Er sei darüber hinaus als Journalist anzusehen, da er Redakteur argumentierender Rundfunksendungen sei und verbindende Informationen und Kommentare zwischen den Beiträgen spreche. Diese Tätigkeit bedinge die vorbereitende inhaltliche Gestaltung von Interviews und den gelegentlich auftretenden Liveschaltungen. Die für eine journalistische Tätigkeit notwendige kritische Würdigung von Ereignissen, die in Kommentaren zu politischen kulturellen und anderen Ereignissen und Entwicklungen oder Kunstkritiken zum Ausdruck komme, sei bei seiner Arbeit gegeben. Seine Beiträge seien keine reinen Tatsachen-Nachrichten oder Tagesneuigkeiten, da er diesen Ausführungen individuelle Form gebe. Wenn er keine journalistische Arbeit entfalte, - etwa beim Verlesen von Verkehrshinweisen und Schneidearbeiten, - seien dies keine Hauptleistungen seiner Tätigkeit.
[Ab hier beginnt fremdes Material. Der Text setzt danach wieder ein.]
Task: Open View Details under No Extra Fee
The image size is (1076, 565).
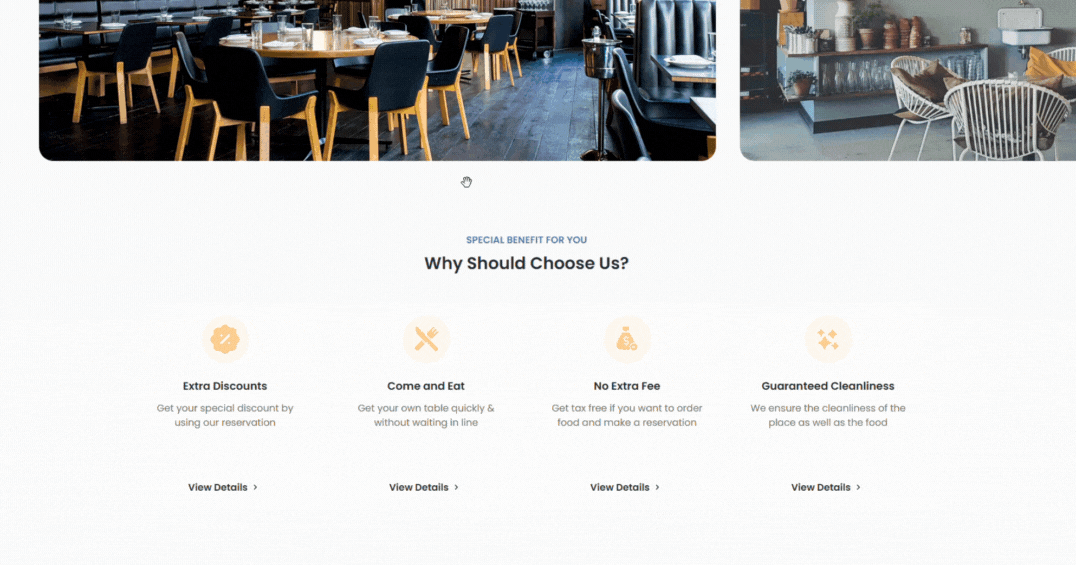Action: tap(620, 487)
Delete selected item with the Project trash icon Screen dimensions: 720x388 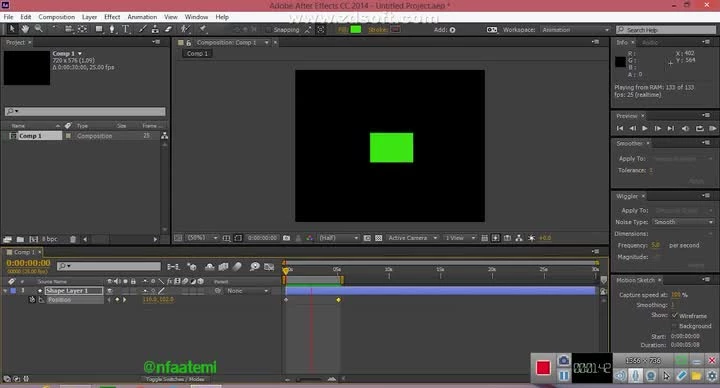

Der Beklagte wende daher auch Abschnitt 168 Abs. 10 Satz 1 der Umsatzsteuerrichtlinien nicht zutreffend an, der Journalisten grundsätzlich für ihre Leistungen den ermäßigten Steuersatz gewähre. Es sei nicht zutreffend, wenn der Beklagte davon ausgehe, dass Abschnitt 168 Abs. 9 der Umsatzsteuerrichtlinien nur Schriftwerke betreffe und die Tätigkeit als Moderator nicht erfasse. Der Begriff des Journalisten beinhalte nicht die ausschließlich schriftliche Tätigkeit, zudem enthalte Abschnitt 168 Abs. 9 der Umsatzsteuerrichtlinien die vom Beklagten angeführte Differenzierung in keiner Weise.

Soweit der Beklagte aus der restriktiveren 6. EG-Richtlinie herleite, dass diese gegenüber der weiteregehenden nationalen Regelung in § 12 Abs. 2 Nr. 7 c UStG vorrangig sei, wende der Beklagte eine Richtlinie unmittelbar zu seinen Lasten an. Dies sei nach der ständigen Rechtsprechung des EuGH nicht möglich.

Der Kläger beantragt,

den Umsatzsteuerbescheid 2001 vom 07.07.2003 in Gestalt der Einspruchsentscheidung vom 05.05.2004 zu ändern und die Umsatzsteuer auf 8.638,00 DM festzusetzen.

Der Beklagte beantragt,

die Klage abzuweisen.

Es sei zwar zutreffend, dass die individuelle Moderation von Radiosendungen nach dem BGH-Urteil vom 14.11.1980 den urheberrechtlichen Anforderungen an Sprachwerke - allerdings im unteren Schutzbereich - genügten und der Kläger bei seiner Tätigkeit Sprachwerke schaffe und Rechte an diesen auf den Sender X übertrage. Da es sich aber nur um die Übertragung von Rechten mit geringem urheberrechtlichen Schutzumfang handele, gebe die urheberrechtliche Rechteübertragung aus umsatzsteuerlicher Sicht nicht der Leistung das Gepräge. Er verweise hierzu auf die BFH-Entscheidung vom 19.11.1998, BFH/NV 1999, 836. In diesem Urteil habe der BFH klargestellt, dass für ein im Anlassfall zu beurteilendes Werk wegen der geringen Anforderung an die urheberrechtliche Schutzfähigkeit auch nur ein geringer urheberrechtlicher Schutzumfang vorhanden sei. Wenn nach diesen Grundsätzen verschiedenartige Leistungselemente miteinander vermischt und die Frage zu beurteilen sei, ob die urheberrechtliche Rechteeinräumung dem Umsatz das Gepräge gebe, könne die Einräumung von Urheberrechten an Werken mit geringem urheberrechtlichen Schutzumfang nur dann begünstigt sein, wenn dies offensichtlich der entscheidende Leistungsbestandteil sei, z. B. wenn ein Autor einem Verlag das Veröffentlichungsrecht an einem "Dreigroschenroman" einräume. Im Streitfall seien das Aussuchen der Musiktitel und die Auswahl von O-Tönen bereits keine urheberrechtlich geschützten Leistungen dar, an denen der Kläger Rechte übertragen könne. Die geschützten Werke des Klägers hätten nur einen geringen urheberrechtlichen Schutzumfang, so dass im Streitfall die urheberrechtliche Rechteübertragung nur eine Nebenleistung sei.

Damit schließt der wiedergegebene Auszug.